Stored dataset items
# # # # # # #
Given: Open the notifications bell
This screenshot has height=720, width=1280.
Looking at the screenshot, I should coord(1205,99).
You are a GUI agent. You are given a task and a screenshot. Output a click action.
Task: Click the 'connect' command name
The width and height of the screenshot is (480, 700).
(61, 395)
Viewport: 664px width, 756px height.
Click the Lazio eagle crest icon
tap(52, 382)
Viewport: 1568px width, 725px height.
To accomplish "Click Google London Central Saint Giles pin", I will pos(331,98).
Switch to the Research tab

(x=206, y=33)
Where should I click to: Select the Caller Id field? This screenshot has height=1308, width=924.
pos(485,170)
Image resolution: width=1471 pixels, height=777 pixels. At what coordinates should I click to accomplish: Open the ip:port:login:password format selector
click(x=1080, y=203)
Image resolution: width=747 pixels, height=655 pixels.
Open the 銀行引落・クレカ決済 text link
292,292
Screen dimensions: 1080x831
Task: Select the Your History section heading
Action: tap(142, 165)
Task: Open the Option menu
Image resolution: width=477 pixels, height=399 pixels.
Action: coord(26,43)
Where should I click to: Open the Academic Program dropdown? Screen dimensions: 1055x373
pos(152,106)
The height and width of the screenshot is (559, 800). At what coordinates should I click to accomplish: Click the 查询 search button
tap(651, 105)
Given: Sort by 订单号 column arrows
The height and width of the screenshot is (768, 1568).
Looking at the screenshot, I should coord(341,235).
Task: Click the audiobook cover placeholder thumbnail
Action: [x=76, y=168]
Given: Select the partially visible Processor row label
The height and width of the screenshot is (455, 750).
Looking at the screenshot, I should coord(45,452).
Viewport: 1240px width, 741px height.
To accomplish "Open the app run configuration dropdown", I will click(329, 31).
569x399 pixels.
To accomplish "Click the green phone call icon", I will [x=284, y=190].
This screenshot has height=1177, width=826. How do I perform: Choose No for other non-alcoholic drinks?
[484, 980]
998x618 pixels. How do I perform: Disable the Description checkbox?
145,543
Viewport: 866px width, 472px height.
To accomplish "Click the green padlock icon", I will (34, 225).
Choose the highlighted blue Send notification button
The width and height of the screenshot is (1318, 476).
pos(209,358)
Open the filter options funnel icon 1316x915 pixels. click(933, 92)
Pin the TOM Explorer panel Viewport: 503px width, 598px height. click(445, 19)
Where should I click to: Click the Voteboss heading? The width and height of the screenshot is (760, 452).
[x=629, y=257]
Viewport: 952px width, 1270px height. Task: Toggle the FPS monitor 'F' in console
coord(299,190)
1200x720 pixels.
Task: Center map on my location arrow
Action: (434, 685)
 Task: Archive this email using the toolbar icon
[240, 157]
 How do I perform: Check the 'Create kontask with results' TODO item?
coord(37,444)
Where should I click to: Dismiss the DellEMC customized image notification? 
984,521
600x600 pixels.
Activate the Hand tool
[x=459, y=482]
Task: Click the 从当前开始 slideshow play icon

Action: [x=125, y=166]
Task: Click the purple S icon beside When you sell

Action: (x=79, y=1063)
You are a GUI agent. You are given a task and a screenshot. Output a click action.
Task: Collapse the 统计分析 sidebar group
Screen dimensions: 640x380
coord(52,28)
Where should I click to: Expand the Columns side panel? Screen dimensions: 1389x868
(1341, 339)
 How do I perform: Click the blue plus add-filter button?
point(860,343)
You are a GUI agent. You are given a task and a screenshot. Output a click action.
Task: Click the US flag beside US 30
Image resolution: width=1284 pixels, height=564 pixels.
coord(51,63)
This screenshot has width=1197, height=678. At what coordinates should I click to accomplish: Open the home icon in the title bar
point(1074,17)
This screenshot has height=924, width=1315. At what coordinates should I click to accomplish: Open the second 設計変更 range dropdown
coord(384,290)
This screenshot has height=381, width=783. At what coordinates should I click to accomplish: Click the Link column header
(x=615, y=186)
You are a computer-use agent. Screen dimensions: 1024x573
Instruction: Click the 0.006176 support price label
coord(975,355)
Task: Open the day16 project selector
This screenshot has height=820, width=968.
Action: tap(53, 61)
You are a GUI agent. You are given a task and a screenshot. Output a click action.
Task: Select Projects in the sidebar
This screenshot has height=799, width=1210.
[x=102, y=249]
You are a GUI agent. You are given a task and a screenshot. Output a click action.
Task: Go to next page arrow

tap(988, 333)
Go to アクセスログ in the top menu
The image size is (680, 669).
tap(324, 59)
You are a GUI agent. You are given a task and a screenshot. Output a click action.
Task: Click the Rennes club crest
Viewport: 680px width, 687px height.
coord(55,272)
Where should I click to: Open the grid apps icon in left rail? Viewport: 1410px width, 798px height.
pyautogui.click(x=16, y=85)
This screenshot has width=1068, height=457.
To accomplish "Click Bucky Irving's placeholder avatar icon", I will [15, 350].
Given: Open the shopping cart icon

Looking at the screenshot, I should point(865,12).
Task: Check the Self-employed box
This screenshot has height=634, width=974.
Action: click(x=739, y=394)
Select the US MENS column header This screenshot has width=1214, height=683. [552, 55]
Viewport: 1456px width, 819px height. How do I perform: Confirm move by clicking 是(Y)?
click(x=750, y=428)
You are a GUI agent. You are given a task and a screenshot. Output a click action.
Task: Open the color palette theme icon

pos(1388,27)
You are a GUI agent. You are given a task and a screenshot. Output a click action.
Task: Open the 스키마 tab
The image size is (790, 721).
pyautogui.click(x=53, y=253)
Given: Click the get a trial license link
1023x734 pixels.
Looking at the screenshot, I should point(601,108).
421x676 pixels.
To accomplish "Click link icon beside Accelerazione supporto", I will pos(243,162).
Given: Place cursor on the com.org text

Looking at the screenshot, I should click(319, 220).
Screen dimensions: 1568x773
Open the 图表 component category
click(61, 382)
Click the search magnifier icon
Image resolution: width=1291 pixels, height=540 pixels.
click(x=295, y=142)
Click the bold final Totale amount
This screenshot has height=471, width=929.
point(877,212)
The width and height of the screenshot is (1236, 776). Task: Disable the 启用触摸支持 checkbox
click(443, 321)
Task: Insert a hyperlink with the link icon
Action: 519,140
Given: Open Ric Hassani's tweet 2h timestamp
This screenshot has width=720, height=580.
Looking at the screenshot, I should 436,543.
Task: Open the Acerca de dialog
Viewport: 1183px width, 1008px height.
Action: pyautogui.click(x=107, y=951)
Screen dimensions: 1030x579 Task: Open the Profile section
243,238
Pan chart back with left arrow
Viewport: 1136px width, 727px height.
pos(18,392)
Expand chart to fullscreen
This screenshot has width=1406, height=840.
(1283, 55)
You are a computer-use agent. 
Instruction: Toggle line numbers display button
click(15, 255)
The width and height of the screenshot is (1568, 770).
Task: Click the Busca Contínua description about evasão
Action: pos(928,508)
# # # # # # #
REQUIREMENTS ::
Duplicate every line above, changing nothing.

RESPONSE ::
Given: Open the notifications bell
This screenshot has height=720, width=1280.
Looking at the screenshot, I should coord(1205,99).
You are a GUI agent. You are given a task and a screenshot. Output a click action.
Task: Click the 'connect' command name
The width and height of the screenshot is (480, 700).
(61, 395)
Viewport: 664px width, 756px height.
Click the Lazio eagle crest icon
tap(52, 382)
Viewport: 1568px width, 725px height.
To accomplish "Click Google London Central Saint Giles pin", I will pos(331,98).
Switch to the Research tab

(x=206, y=33)
Where should I click to: Select the Caller Id field? This screenshot has height=1308, width=924.
pos(485,170)
Image resolution: width=1471 pixels, height=777 pixels. At what coordinates should I click to accomplish: Open the ip:port:login:password format selector
click(x=1080, y=203)
Image resolution: width=747 pixels, height=655 pixels.
Open the 銀行引落・クレカ決済 text link
292,292
Screen dimensions: 1080x831
Task: Select the Your History section heading
Action: tap(142, 165)
Task: Open the Option menu
Image resolution: width=477 pixels, height=399 pixels.
Action: coord(26,43)
Where should I click to: Open the Academic Program dropdown? Screen dimensions: 1055x373
pos(152,106)
The height and width of the screenshot is (559, 800). At what coordinates should I click to accomplish: Click the 查询 search button
tap(651, 105)
Given: Sort by 订单号 column arrows
The height and width of the screenshot is (768, 1568).
Looking at the screenshot, I should coord(341,235).
Task: Click the audiobook cover placeholder thumbnail
Action: [x=76, y=168]
Given: Select the partially visible Processor row label
The height and width of the screenshot is (455, 750).
Looking at the screenshot, I should coord(45,452).
Viewport: 1240px width, 741px height.
To accomplish "Open the app run configuration dropdown", I will click(329, 31).
569x399 pixels.
To accomplish "Click the green phone call icon", I will [x=284, y=190].
This screenshot has height=1177, width=826. How do I perform: Choose No for other non-alcoholic drinks?
[484, 980]
998x618 pixels. How do I perform: Disable the Description checkbox?
145,543
Viewport: 866px width, 472px height.
To accomplish "Click the green padlock icon", I will (34, 225).
Choose the highlighted blue Send notification button
The width and height of the screenshot is (1318, 476).
pos(209,358)
Open the filter options funnel icon 1316x915 pixels. click(933, 92)
Pin the TOM Explorer panel Viewport: 503px width, 598px height. click(445, 19)
Where should I click to: Click the Voteboss heading? The width and height of the screenshot is (760, 452).
[x=629, y=257]
Viewport: 952px width, 1270px height. Task: Toggle the FPS monitor 'F' in console
coord(299,190)
1200x720 pixels.
Task: Center map on my location arrow
Action: (434, 685)
 Task: Archive this email using the toolbar icon
[240, 157]
 How do I perform: Check the 'Create kontask with results' TODO item?
coord(37,444)
Where should I click to: Dismiss the DellEMC customized image notification? 
984,521
600x600 pixels.
Activate the Hand tool
[x=459, y=482]
Task: Click the 从当前开始 slideshow play icon

Action: [x=125, y=166]
Task: Click the purple S icon beside When you sell

Action: (x=79, y=1063)
You are a GUI agent. You are given a task and a screenshot. Output a click action.
Task: Collapse the 统计分析 sidebar group
Screen dimensions: 640x380
coord(52,28)
Where should I click to: Expand the Columns side panel? Screen dimensions: 1389x868
(1341, 339)
 How do I perform: Click the blue plus add-filter button?
point(860,343)
You are a GUI agent. You are given a task and a screenshot. Output a click action.
Task: Click the US flag beside US 30
Image resolution: width=1284 pixels, height=564 pixels.
coord(51,63)
This screenshot has width=1197, height=678. At what coordinates should I click to accomplish: Open the home icon in the title bar
point(1074,17)
This screenshot has height=924, width=1315. At what coordinates should I click to accomplish: Open the second 設計変更 range dropdown
coord(384,290)
This screenshot has height=381, width=783. At what coordinates should I click to accomplish: Click the Link column header
(x=615, y=186)
You are a computer-use agent. Screen dimensions: 1024x573
Instruction: Click the 0.006176 support price label
coord(975,355)
Task: Open the day16 project selector
This screenshot has height=820, width=968.
Action: tap(53, 61)
You are a GUI agent. You are given a task and a screenshot. Output a click action.
Task: Select Projects in the sidebar
This screenshot has height=799, width=1210.
[x=102, y=249]
You are a GUI agent. You are given a task and a screenshot. Output a click action.
Task: Go to next page arrow

tap(988, 333)
Go to アクセスログ in the top menu
The image size is (680, 669).
tap(324, 59)
You are a GUI agent. You are given a task and a screenshot. Output a click action.
Task: Click the Rennes club crest
Viewport: 680px width, 687px height.
coord(55,272)
Where should I click to: Open the grid apps icon in left rail? Viewport: 1410px width, 798px height.
pyautogui.click(x=16, y=85)
This screenshot has width=1068, height=457.
To accomplish "Click Bucky Irving's placeholder avatar icon", I will [15, 350].
Given: Open the shopping cart icon

Looking at the screenshot, I should point(865,12).
Task: Check the Self-employed box
This screenshot has height=634, width=974.
Action: click(x=739, y=394)
Select the US MENS column header This screenshot has width=1214, height=683. [552, 55]
Viewport: 1456px width, 819px height. How do I perform: Confirm move by clicking 是(Y)?
click(x=750, y=428)
You are a GUI agent. You are given a task and a screenshot. Output a click action.
Task: Open the color palette theme icon

pos(1388,27)
You are a GUI agent. You are given a task and a screenshot. Output a click action.
Task: Open the 스키마 tab
The image size is (790, 721).
pyautogui.click(x=53, y=253)
Given: Click the get a trial license link
1023x734 pixels.
Looking at the screenshot, I should point(601,108).
421x676 pixels.
To accomplish "Click link icon beside Accelerazione supporto", I will pos(243,162).
Given: Place cursor on the com.org text

Looking at the screenshot, I should click(319, 220).
Screen dimensions: 1568x773
Open the 图表 component category
click(61, 382)
Click the search magnifier icon
Image resolution: width=1291 pixels, height=540 pixels.
click(x=295, y=142)
Click the bold final Totale amount
This screenshot has height=471, width=929.
point(877,212)
The width and height of the screenshot is (1236, 776). Task: Disable the 启用触摸支持 checkbox
click(443, 321)
Task: Insert a hyperlink with the link icon
Action: 519,140
Given: Open Ric Hassani's tweet 2h timestamp
This screenshot has width=720, height=580.
Looking at the screenshot, I should 436,543.
Task: Open the Acerca de dialog
Viewport: 1183px width, 1008px height.
Action: pyautogui.click(x=107, y=951)
Screen dimensions: 1030x579 Task: Open the Profile section
243,238
Pan chart back with left arrow
Viewport: 1136px width, 727px height.
pos(18,392)
Expand chart to fullscreen
This screenshot has width=1406, height=840.
(1283, 55)
You are a computer-use agent. 
Instruction: Toggle line numbers display button
click(15, 255)
The width and height of the screenshot is (1568, 770).
Task: Click the Busca Contínua description about evasão
Action: pos(928,508)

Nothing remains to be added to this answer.